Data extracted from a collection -
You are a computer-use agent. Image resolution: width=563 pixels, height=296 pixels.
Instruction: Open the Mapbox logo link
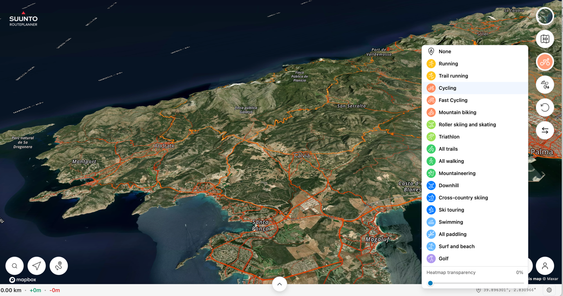[23, 280]
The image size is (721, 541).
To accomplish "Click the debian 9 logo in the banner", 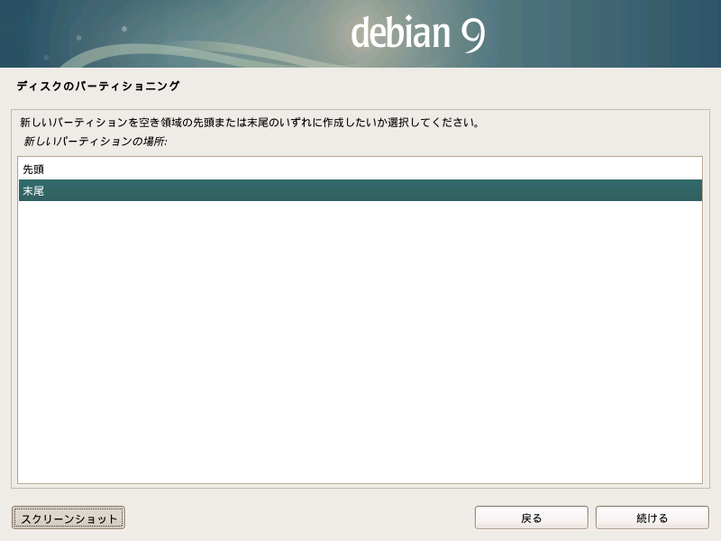I will point(418,33).
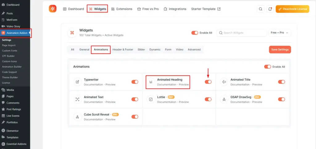Toggle Enable All in Animations section
316x149 pixels.
pyautogui.click(x=268, y=67)
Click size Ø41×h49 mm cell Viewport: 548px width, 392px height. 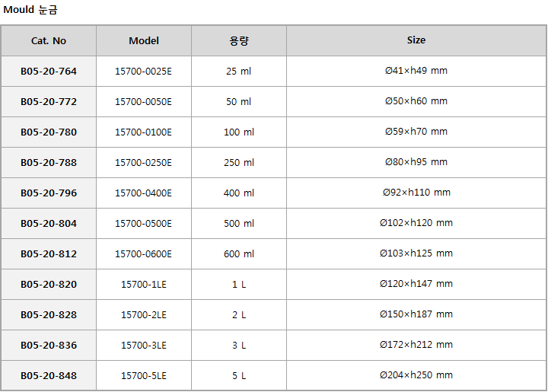(x=416, y=72)
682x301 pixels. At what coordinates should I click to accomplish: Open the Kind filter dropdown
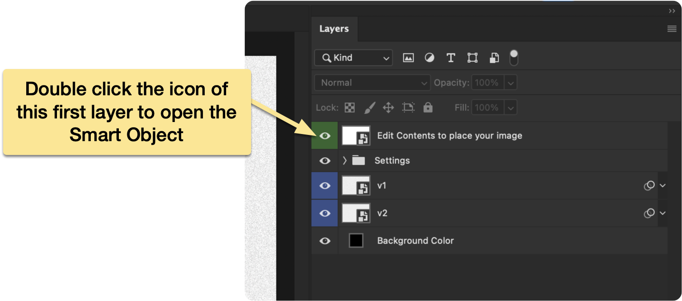click(x=353, y=58)
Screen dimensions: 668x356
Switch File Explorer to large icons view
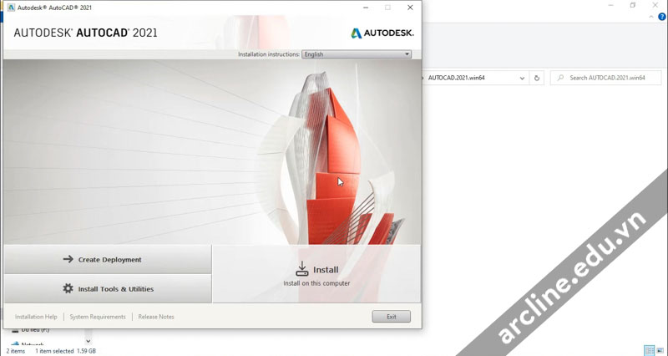click(x=660, y=350)
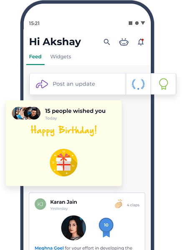Open the woman's profile photo

tap(73, 228)
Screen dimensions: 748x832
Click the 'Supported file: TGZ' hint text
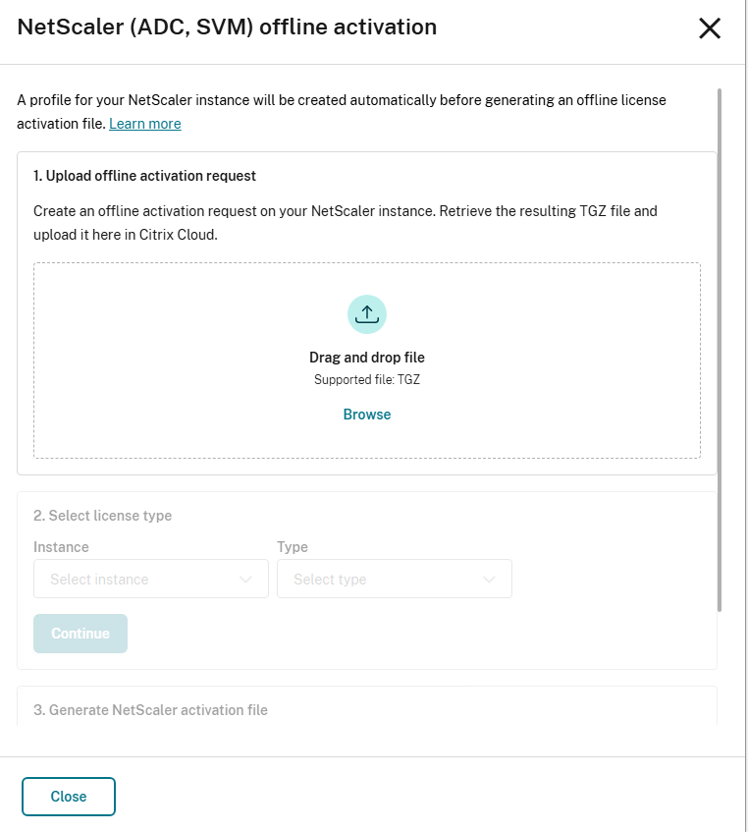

WHAT YOU ARE ASKED TO DO -
Make a list of all lines in the data that contain "dimensions".

SOLVED EXERCISE -
Screen dimensions: 668x356
Screen dimensions: 748x832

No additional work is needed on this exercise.